→ **Task goal**
Please give the count of lines in the listing underneath that hold "will", leaving out everything else.

*** Begin section ***

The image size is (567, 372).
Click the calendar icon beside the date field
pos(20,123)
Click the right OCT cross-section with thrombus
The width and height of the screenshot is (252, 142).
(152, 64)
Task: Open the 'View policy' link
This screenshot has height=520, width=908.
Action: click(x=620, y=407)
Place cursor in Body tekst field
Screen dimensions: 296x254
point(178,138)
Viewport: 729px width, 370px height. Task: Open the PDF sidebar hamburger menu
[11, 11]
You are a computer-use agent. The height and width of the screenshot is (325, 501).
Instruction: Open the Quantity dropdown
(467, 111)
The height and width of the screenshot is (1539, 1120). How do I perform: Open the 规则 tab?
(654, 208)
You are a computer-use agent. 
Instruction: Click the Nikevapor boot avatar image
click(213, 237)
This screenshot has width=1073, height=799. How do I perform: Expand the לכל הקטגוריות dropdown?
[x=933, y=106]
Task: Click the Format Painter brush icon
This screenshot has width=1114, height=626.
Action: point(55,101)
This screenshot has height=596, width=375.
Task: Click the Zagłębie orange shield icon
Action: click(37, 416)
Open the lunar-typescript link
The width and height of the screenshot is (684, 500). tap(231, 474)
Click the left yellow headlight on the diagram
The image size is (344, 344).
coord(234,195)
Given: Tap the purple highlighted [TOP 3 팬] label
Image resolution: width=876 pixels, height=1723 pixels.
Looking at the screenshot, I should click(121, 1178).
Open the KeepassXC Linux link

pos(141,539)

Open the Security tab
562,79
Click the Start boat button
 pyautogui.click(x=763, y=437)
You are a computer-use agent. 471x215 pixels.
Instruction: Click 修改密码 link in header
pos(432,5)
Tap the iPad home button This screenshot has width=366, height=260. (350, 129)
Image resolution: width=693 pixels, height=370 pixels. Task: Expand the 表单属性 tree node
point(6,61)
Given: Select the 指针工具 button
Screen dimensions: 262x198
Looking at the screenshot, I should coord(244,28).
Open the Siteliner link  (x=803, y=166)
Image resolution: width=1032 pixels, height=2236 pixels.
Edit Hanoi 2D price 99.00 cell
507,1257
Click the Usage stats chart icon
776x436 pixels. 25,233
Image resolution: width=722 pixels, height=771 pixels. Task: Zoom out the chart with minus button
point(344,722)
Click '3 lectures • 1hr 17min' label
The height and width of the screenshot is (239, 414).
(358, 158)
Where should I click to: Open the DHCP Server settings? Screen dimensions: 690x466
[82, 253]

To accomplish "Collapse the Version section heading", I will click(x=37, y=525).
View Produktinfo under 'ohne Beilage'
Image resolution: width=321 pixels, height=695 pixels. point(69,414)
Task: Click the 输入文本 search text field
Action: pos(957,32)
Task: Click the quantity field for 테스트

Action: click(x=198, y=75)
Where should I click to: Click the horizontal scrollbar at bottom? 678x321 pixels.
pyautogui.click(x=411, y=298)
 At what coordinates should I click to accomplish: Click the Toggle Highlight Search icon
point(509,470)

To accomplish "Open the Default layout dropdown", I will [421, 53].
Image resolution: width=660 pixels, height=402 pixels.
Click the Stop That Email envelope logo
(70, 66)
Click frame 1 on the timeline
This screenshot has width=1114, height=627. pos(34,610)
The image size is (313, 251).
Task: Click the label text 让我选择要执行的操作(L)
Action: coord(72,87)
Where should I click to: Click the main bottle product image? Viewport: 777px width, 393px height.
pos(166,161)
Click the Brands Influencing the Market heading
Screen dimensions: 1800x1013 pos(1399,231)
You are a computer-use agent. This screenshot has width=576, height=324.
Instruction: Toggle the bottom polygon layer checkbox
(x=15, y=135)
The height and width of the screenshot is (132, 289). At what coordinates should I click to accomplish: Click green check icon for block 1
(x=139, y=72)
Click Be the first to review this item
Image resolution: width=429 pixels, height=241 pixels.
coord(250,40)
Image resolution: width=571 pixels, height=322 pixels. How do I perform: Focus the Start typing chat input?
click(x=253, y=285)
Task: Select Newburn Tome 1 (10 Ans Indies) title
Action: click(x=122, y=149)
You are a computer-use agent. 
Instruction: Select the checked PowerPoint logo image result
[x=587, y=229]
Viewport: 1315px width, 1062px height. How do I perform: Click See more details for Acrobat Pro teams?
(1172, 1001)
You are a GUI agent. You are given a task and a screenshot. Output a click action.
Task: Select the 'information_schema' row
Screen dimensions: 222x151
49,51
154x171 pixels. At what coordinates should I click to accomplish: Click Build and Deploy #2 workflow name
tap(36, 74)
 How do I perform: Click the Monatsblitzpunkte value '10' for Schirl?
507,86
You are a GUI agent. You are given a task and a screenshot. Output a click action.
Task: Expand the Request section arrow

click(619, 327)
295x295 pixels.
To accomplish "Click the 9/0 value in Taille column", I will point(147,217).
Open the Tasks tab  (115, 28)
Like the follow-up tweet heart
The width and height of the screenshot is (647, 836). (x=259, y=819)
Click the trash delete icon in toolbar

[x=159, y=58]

*** End section ***

→ **The completed task**
3